**EXTRACTED DATA**
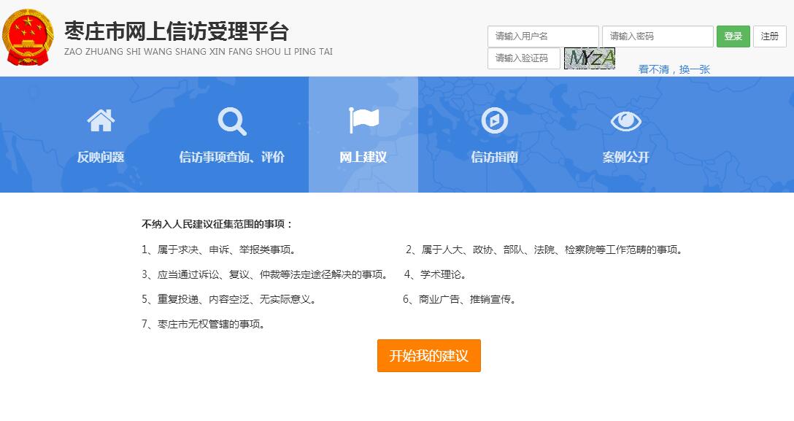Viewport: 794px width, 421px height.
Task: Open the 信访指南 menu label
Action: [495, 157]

* * *

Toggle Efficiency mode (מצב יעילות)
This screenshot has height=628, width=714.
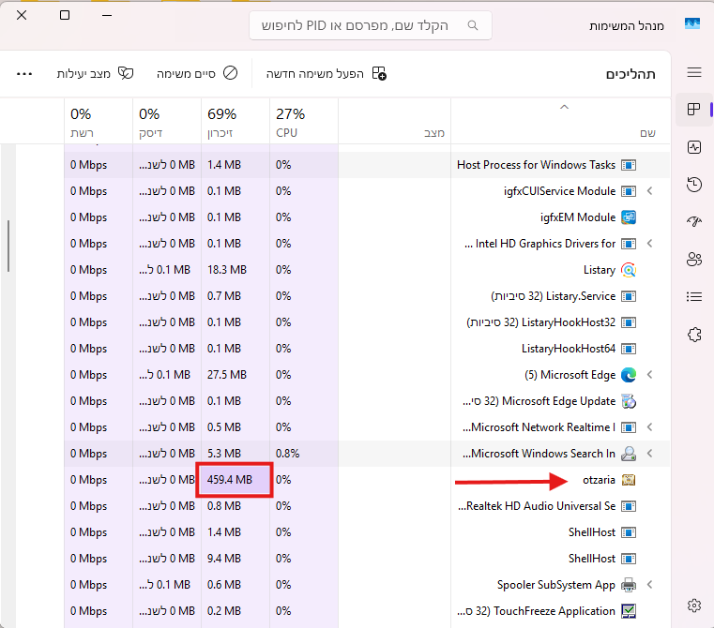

**TASK ITEM**
Your answer should be the exact lines above from the one with "Toggle Efficiency mode (מצב יעילות)" through the one with "This screenshot has height=628, width=714.", both included, and nothing besides.

**ANSWER**
Toggle Efficiency mode (מצב יעילות)
This screenshot has height=628, width=714.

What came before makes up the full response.